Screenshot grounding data
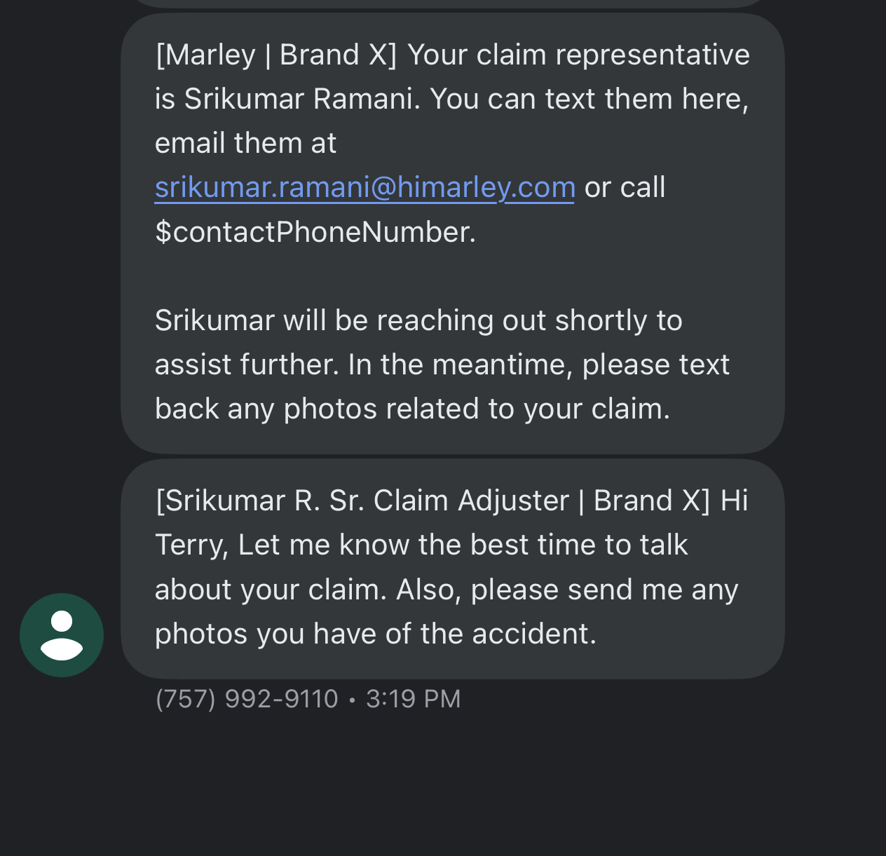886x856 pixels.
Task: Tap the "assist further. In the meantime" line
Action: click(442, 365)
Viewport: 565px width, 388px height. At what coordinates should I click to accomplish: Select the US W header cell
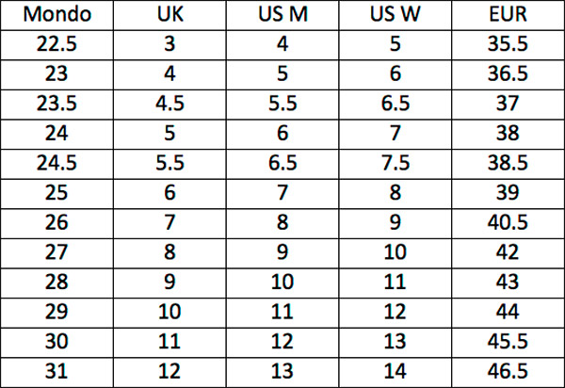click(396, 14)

**ASSIGNMENT:**
Please retype, exactly and with the pictures left out, the lines from the line containing "Viewport: 565px width, 388px" through the last line of the records above.

**YOUR RESPONSE:**
Viewport: 565px width, 388px height. At what coordinates should I click to accomplish: Select the US W header cell
click(396, 14)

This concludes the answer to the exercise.